“Instead of dessert, grab a piece of fruit!”
Although I don’t know anyone who’s ever opted for half an apple instead of a bowl of ice cream and been totally satisfied, it seems like this substitution often gets brought up as a healthier alternative.
And OK, yes, anything organic is probably a better option than processed, artificially flavored dessert that doesn’t mean that it’s truly good for you. In fact, a serving of Ben & Jerry’s mainstay Cherry Garcia has 23 grams of sugar—the same as a serving of raw mango.
To your body, sugar is sugar.
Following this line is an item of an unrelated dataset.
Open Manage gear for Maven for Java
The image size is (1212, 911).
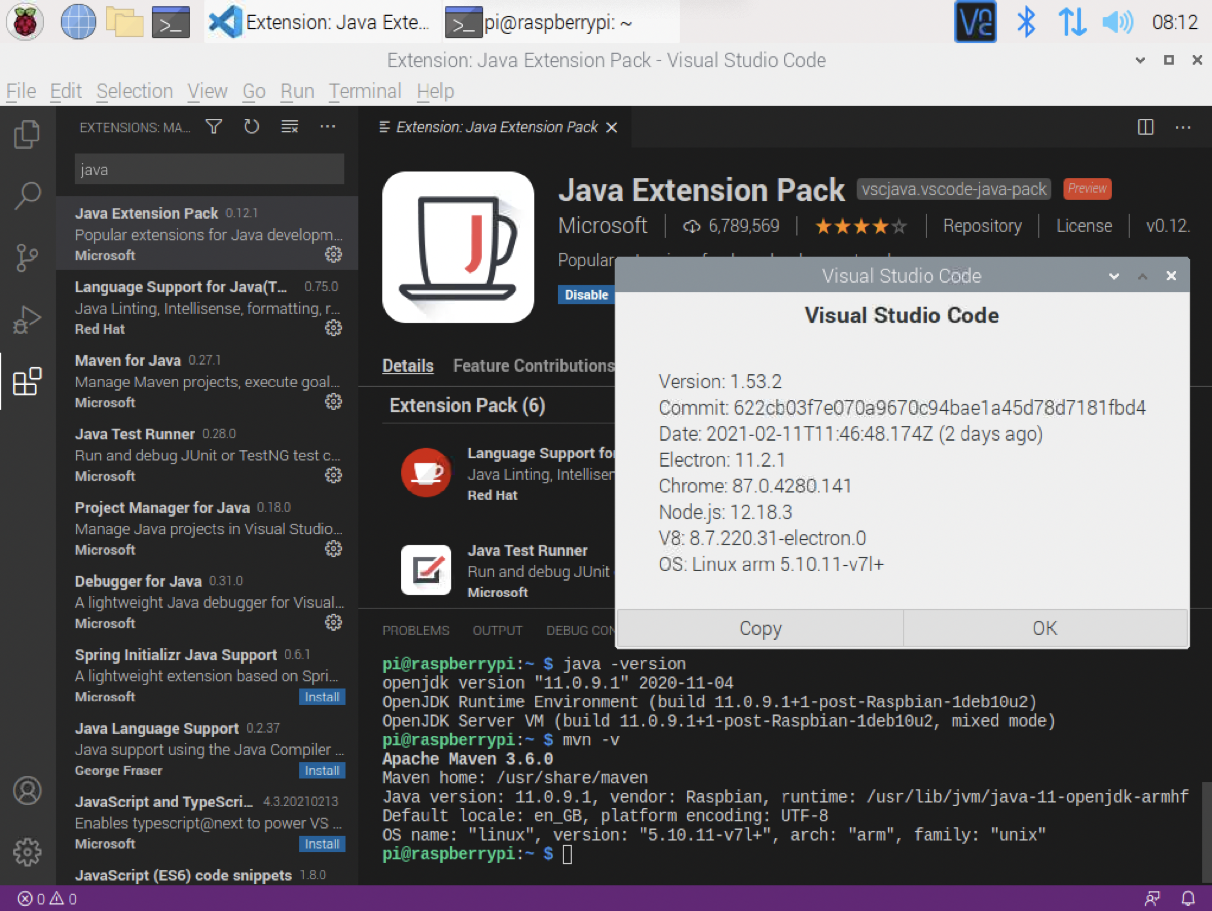334,402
No matter the source, it affects your body the same way—spiking blood sugar levels and signaling the release of insulin. Over time, too much sugar can increase triglyceride levels, slow down metabolism, encourage production of belly fat, and decay teeth. Sadly, recent studies show that fructose (the natural sugar found in fruit) might be even worse than glucose and other types of sugar.
Don’t get us wrong—fruit (or any other food, for that matter) isn’t bad. Most whole fruit is has a high water and fiber content, both of which contribute to feelings of fullness which can sometimes help with weight loss. But if you’re concerned with your sugar intake, or you don’t want to deal with the crash that often follows a blood sugar spike, look for these five fruits.
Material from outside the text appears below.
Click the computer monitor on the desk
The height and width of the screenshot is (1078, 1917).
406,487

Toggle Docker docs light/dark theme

One serving of strawberries has only seven grams of sugar but a hefty dose of fiber to keep you full for hours. Plus, they’re loaded with vitamin C and antioxidants, so they’ll keep you healthy all through the fall and winter. Not in season where you live? Find ’em in the freezer section—frozen fruits and veggies contain just as many vitamins and nutrients as their fresh counterparts.
OK, you might not think of avocado as a fruit, but it certainly is! These curvy green guys are low in sugar and high in healthy fats that fight inflammation. Surprisingly, avocados are also incredibly high in fiber, so they’re a great “fruit” to throw in a smoothie for a drink that’s a bit more dense.
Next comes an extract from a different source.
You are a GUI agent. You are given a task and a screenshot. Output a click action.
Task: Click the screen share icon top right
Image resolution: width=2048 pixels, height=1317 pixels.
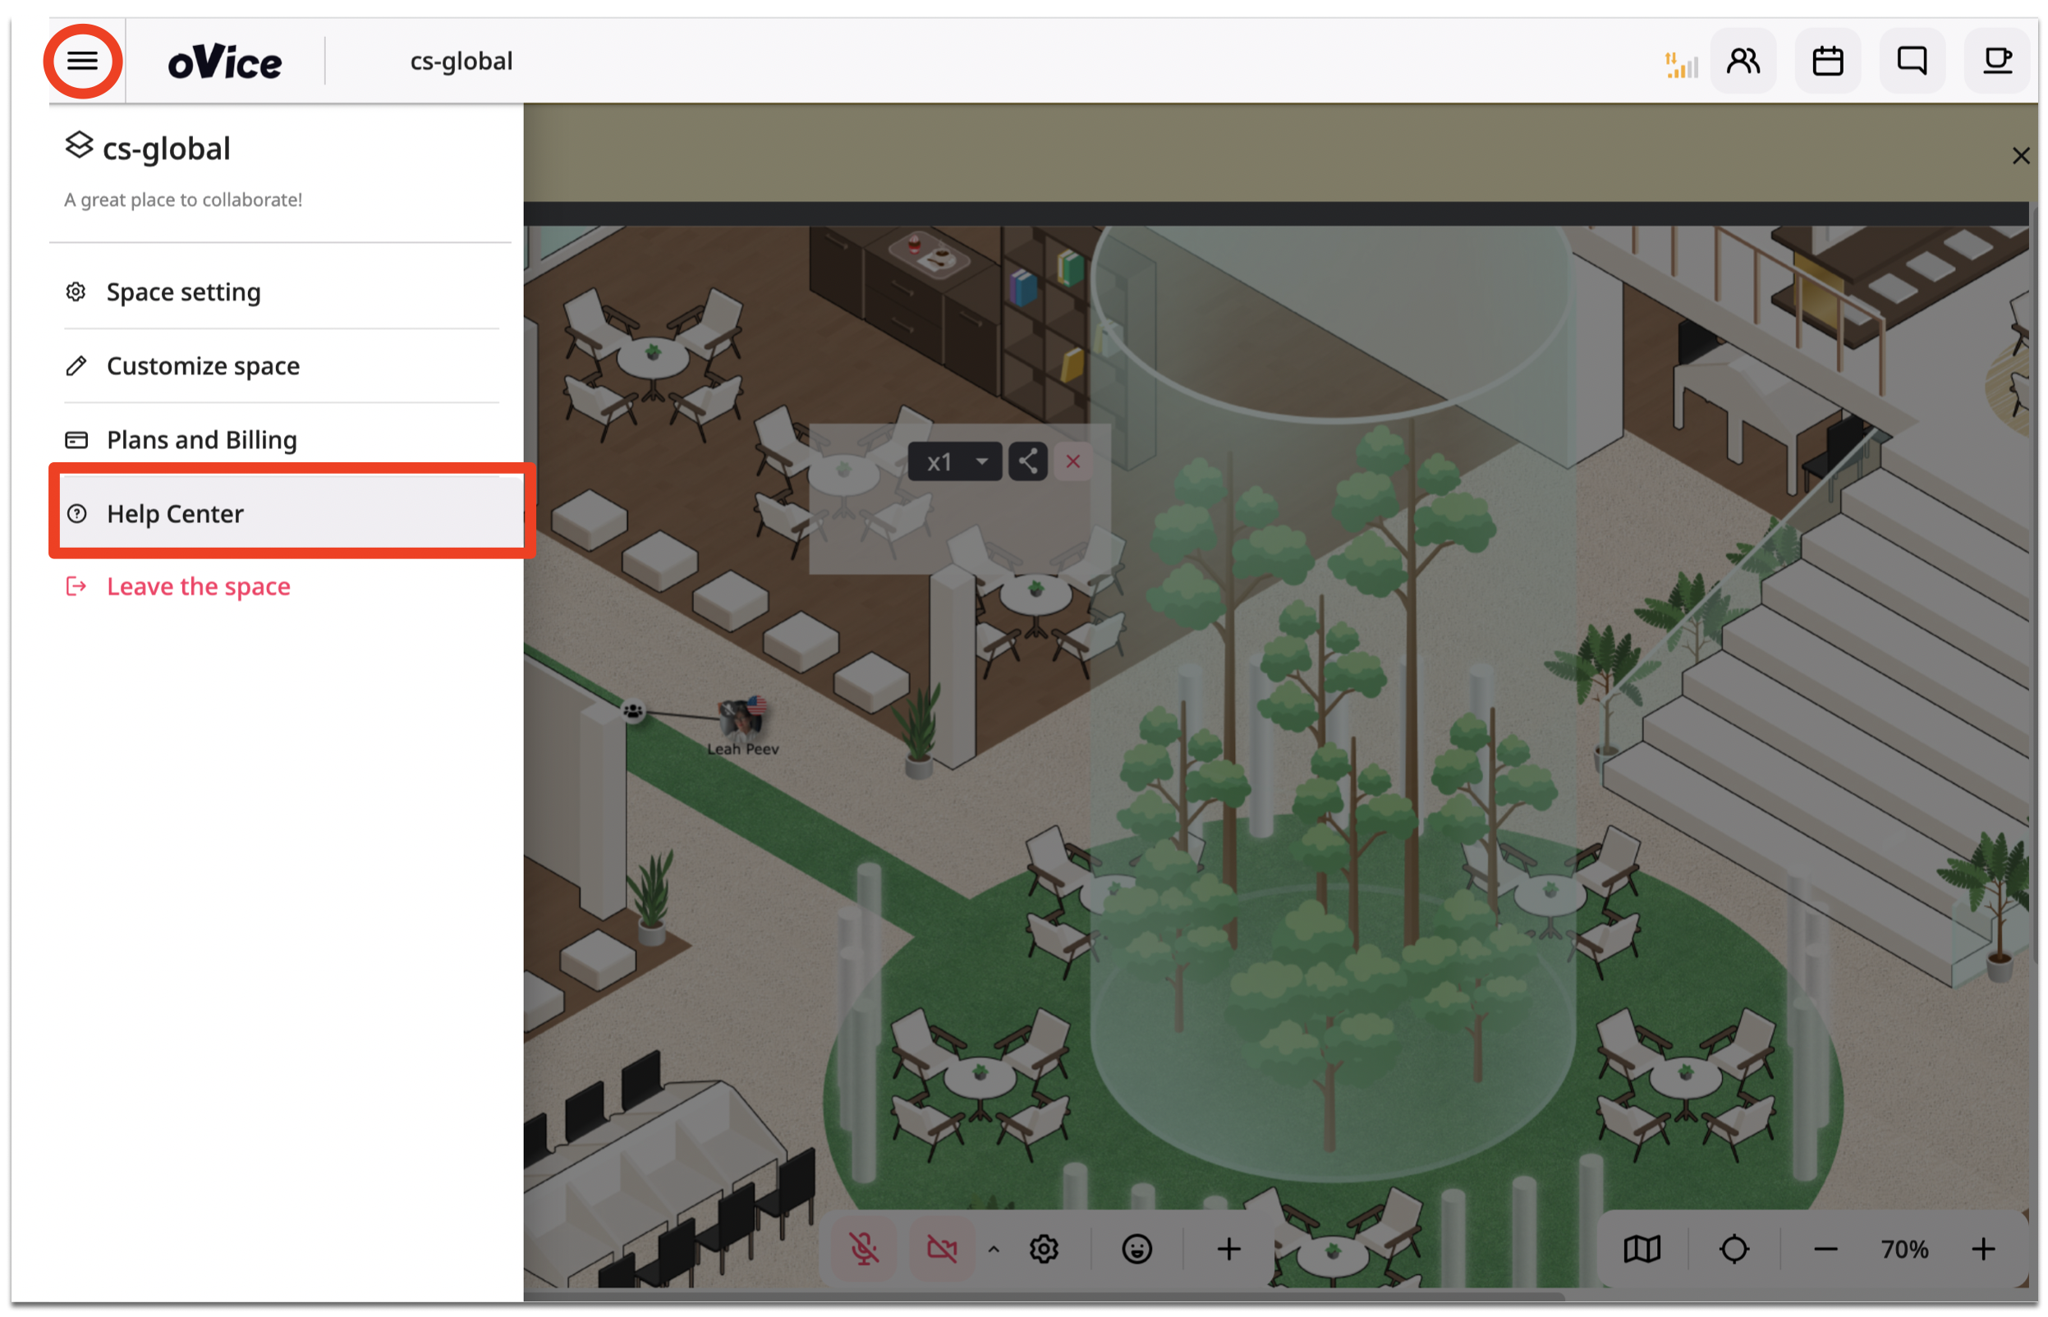coord(1997,60)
They’re so flavorful and sweet tasting, but one cup of raspberries contains just five grams of sugar. If you’re looking for more hydration, scoop up a handful—raspberries have a high water content, too.
Another juicy, tangy fruit that’s surprisingly low in sugar, little kiwis only contain six grams per serving. Because they pack a serious punch of flavor, kiwis make a great substitute for other tropical fruits that are a bit higher in sugar like papaya or mango.